3. Data extraction/import from the source database.
4. Create the Neo4j Database.
5. Refactoring the graph
6. Enriching the graph
7. Validation of counts source database to Neo4j database.
8. Note the duration of each query of extraction, loading, enrichment and retrieval cypher queries.
9. Stupid-Data test.
As Data loading process is time-consuming, to make sure new data is not creating new challenges, better do the Data import process steps to be performed on the different sizes of the data smaller to larger and check the purpose of the database is met.
Step 3: Create a Moderate sized Database
1. Modify the queries to address the new set of data.
2. Estimating the average time for each of the queries Depending on the duration of test data.
3. Run the step#2.3 to Step#2.7
4. Optimizing a long time taking queries
Keep all the databases which were created part of Step#1 thru Step#3. These will be used for testing the incremental load.
Step 4 Build the Full-Scale Database
1. Modify the queries to address the new set of data.
2. Run the step#2.3 to Step#2.7
Step 5 Maintain the Database – Insert/Update/Deletes
1. Analyzing the master data and transaction data.
2. Planning and developing queries for master data updates
3. Planning and developing queries for transaction data updates
4. Preparation for validation queries for incremental load
5. Test the incremental load on the database created in Step#1
6. Test the incremental load on the database created in Step#2
7. Test the incremental load on the database created in Step#3
8. Optimize the incremental load queries if required.
9. Run and validate the incremental load queries on the production database.
10. Schedule the incremental load.
We are going to cover the details of each step in upcoming articles.
Lessons learnt during building extremely large Graph data bases:
- We normally don’t have control of data coming in. Especially when we are dealing with unstructured data coming into Hadoop and transformed into semistructured parquet files. It is usually a better strategy to be skeptical about the quality of the data. Simply put "Always Suspect the data before rather than Suffer later".
- Data which is not useful for decision making should be discarded rather than sending it to the graph. Better to Discard such data as early as you can in the process.

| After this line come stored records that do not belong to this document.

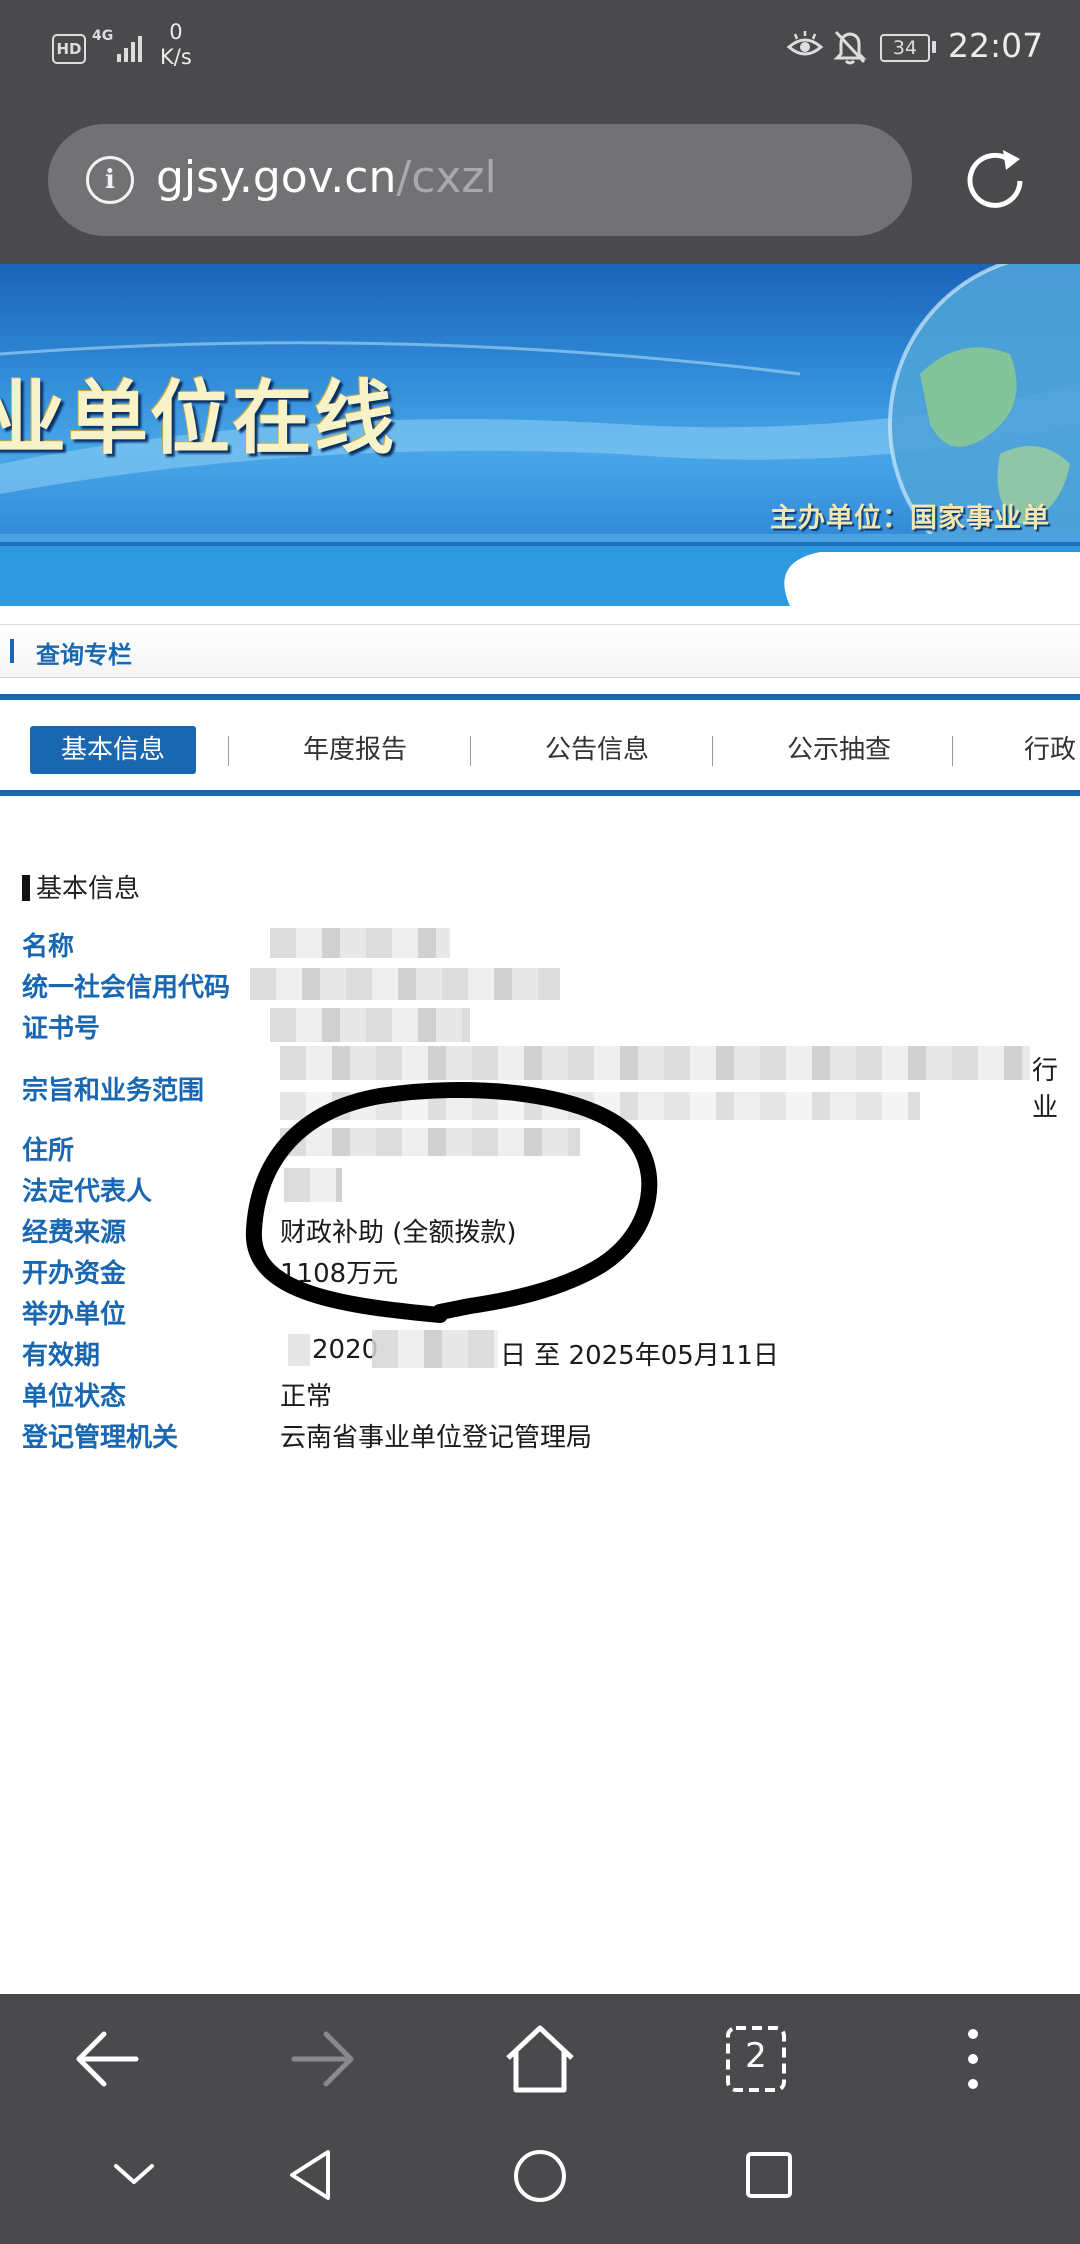 This screenshot has width=1080, height=2244. I want to click on system-home-icon, so click(540, 2176).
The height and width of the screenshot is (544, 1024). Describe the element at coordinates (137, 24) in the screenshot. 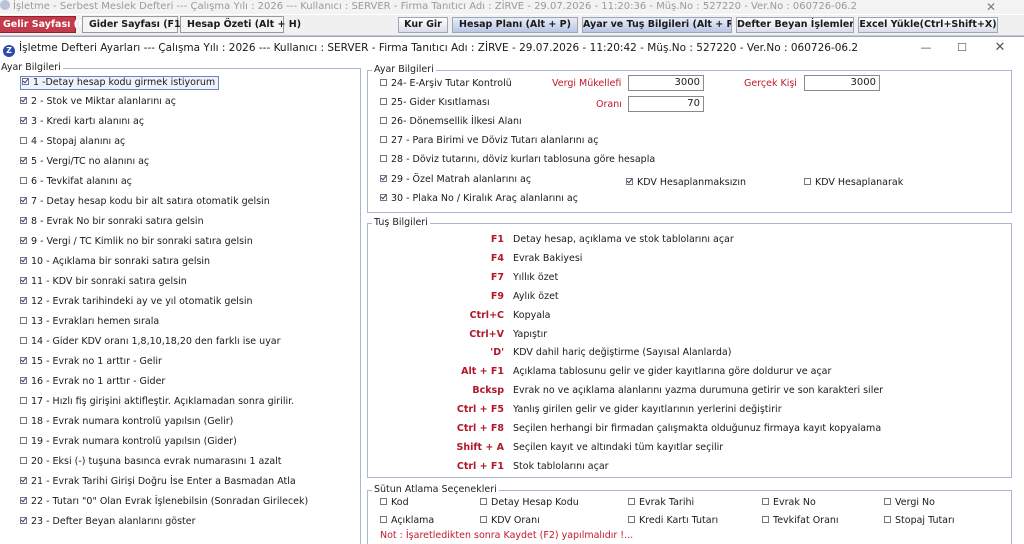

I see `tab-gider-sayfasi: Gider Sayfası (F10)` at that location.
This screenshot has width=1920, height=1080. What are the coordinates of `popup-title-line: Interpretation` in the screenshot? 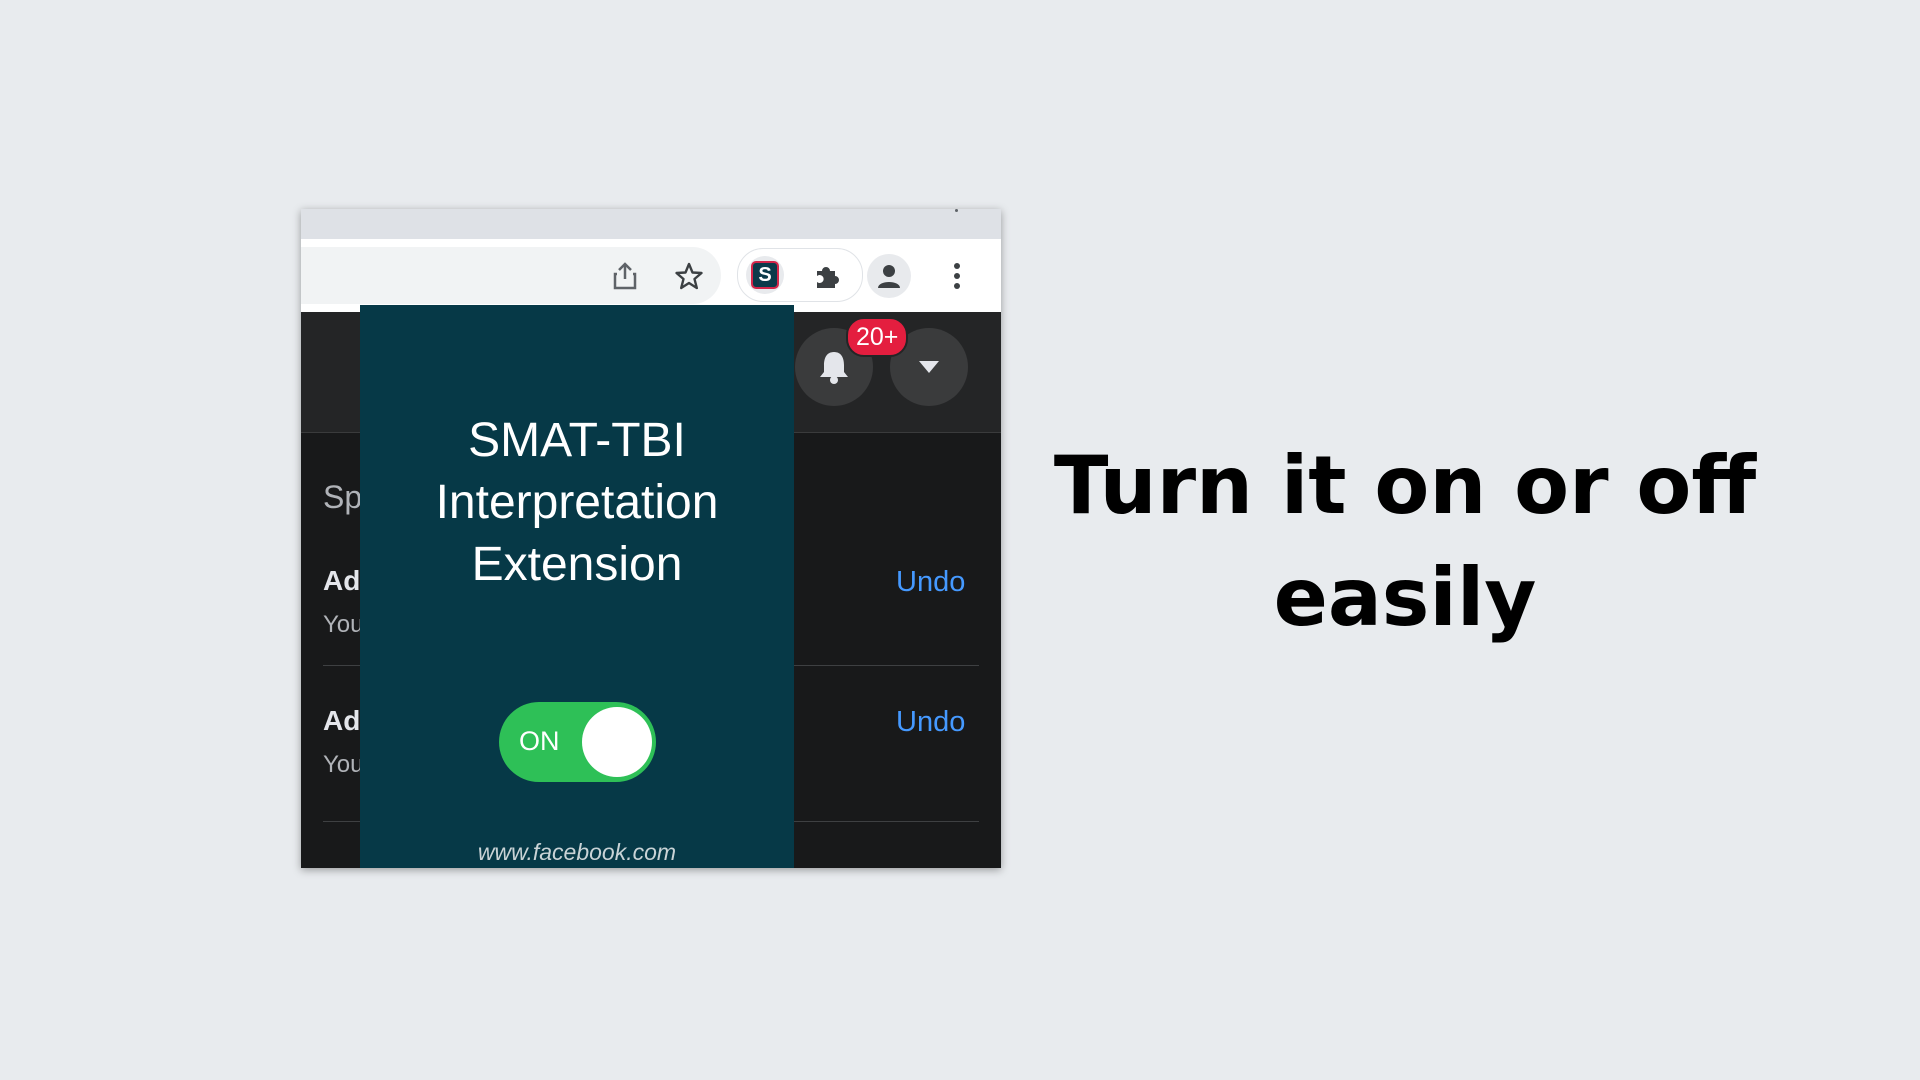 It's located at (577, 502).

- Today with Cloud CPUs, memory and file sizes may seem to be of no consequence. However when building large graphs, we will be dealing with memory intensive operations.Be judicious in the choice of data to be sent to the Graph Database.
- Decide upon how we are going to use the data and then determine the Data types, rather than how it is stored in the source.
- We will need to use several calculated variables which we may reuse several times. It is better to persist these calculated variables rather than re-calculating them each time.
- Account for the Graph design to evolve over the iterations. Don't get attached to any design. If the Graph that we built cannot answer our questions, take a hard look at the design and consider changing it. The datastore should provide insights and if the design is a hindrance in getting these insights from data, then it is worthwhile spending time in redesigning it.